- PROBLEM STATEMENT -
Give back an exact copy of the lines below, from the first through the line with "Given: Click the 開始 button"; please stop there.

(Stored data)
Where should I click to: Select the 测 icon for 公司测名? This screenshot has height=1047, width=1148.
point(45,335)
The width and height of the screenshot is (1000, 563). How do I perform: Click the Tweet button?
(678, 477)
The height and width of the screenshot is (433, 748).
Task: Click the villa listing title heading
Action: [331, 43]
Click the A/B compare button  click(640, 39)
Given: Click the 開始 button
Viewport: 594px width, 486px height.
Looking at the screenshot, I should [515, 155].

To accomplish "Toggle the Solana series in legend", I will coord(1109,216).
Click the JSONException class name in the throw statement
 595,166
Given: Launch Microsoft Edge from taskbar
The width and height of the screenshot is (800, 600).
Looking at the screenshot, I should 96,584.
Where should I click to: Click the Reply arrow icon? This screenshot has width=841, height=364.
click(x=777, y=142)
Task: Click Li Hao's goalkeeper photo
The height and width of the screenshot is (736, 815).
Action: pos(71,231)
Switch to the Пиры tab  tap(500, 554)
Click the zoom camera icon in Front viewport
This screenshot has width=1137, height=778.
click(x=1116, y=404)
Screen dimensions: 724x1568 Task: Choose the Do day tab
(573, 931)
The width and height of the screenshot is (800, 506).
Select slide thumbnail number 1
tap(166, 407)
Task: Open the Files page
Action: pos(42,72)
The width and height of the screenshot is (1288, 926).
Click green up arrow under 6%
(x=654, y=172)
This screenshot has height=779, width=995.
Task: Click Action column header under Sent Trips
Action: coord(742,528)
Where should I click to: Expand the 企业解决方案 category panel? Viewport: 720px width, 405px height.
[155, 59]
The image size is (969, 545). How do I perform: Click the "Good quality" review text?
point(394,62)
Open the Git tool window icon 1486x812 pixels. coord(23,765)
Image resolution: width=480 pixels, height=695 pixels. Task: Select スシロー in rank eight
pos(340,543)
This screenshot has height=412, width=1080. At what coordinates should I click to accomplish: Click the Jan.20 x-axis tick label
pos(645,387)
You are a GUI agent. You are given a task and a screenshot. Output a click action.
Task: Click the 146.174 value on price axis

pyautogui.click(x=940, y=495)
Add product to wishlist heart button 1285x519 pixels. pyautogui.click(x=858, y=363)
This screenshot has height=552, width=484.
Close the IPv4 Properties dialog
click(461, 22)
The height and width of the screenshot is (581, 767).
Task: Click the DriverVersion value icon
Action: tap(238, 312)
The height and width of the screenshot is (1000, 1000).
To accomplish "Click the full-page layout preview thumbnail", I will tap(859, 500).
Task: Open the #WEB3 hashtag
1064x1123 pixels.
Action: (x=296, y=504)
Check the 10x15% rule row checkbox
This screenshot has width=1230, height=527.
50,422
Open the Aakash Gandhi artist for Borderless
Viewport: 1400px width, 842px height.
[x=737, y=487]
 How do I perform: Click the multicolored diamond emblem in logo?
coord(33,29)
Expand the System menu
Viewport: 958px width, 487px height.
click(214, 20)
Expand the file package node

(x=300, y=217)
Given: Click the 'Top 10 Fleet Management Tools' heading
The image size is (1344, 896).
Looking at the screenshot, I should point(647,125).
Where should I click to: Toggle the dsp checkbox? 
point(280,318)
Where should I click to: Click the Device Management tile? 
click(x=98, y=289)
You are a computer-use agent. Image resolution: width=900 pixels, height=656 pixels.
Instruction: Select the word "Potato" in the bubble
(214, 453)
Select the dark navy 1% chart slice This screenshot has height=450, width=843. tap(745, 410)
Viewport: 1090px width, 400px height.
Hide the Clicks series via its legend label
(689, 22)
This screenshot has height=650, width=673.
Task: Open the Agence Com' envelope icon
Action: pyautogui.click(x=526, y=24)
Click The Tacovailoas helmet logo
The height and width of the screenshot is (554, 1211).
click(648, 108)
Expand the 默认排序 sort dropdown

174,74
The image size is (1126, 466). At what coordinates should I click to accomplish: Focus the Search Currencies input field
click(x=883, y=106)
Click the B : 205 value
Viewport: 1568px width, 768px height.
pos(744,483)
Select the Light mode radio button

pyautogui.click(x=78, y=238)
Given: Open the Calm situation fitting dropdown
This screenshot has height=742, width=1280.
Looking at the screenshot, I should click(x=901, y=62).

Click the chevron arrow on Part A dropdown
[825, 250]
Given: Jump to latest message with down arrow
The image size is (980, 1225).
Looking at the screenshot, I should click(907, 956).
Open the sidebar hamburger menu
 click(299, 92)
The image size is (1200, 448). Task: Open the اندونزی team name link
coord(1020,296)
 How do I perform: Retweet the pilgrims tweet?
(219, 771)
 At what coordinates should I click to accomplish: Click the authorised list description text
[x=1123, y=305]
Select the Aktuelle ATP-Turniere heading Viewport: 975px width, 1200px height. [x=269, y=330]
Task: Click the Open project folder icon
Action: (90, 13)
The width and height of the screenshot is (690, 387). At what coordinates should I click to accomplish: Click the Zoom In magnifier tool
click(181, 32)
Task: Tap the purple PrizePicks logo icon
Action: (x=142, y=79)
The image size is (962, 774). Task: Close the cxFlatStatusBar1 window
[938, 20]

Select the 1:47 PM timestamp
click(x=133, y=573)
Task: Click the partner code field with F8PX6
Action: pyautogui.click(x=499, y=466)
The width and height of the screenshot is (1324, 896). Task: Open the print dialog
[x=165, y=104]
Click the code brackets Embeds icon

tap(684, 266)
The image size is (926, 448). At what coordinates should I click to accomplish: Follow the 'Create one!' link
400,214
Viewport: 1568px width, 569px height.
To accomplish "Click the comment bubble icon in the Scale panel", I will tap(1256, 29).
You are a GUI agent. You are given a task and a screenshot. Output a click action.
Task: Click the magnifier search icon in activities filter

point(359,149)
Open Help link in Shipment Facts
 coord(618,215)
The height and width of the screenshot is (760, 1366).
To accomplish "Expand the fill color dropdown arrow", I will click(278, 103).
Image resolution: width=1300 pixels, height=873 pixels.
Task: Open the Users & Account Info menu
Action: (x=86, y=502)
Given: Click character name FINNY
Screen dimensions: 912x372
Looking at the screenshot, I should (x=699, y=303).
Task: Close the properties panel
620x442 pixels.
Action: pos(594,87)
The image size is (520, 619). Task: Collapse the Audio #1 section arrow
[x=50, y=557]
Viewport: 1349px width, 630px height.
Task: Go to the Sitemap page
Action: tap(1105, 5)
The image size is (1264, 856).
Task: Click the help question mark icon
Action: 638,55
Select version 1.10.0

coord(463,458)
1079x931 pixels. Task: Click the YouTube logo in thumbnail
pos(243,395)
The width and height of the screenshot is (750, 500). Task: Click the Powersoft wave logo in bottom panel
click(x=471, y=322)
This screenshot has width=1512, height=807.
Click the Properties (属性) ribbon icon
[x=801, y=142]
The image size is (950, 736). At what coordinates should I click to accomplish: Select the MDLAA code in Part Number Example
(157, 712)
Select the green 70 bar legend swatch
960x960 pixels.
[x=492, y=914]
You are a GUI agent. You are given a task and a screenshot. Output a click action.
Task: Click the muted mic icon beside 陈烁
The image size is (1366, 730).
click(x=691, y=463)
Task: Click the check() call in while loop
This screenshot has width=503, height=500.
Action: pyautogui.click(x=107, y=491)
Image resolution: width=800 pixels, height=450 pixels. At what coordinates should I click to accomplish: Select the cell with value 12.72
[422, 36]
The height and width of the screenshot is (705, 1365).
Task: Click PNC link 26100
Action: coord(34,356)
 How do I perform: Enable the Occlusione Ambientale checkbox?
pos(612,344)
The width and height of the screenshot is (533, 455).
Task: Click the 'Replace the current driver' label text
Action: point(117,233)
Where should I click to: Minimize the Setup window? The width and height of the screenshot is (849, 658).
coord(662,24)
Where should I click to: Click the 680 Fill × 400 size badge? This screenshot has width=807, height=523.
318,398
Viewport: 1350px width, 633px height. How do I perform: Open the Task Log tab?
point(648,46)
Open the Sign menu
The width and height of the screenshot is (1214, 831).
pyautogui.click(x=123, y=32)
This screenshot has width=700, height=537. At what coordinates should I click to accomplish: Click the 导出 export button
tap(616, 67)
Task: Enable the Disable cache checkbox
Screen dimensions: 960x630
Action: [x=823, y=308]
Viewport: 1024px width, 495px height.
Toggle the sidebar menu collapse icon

- OUTPUT BELOW -
Where should I click to: Select the 测 icon for 公司测名? This screenshot has height=1047, width=1148.
point(45,335)
The width and height of the screenshot is (1000, 563). How do I perform: Click the Tweet button?
(678, 477)
The height and width of the screenshot is (433, 748).
Task: Click the villa listing title heading
Action: [331, 43]
Click the A/B compare button  click(640, 39)
Given: Click the 開始 button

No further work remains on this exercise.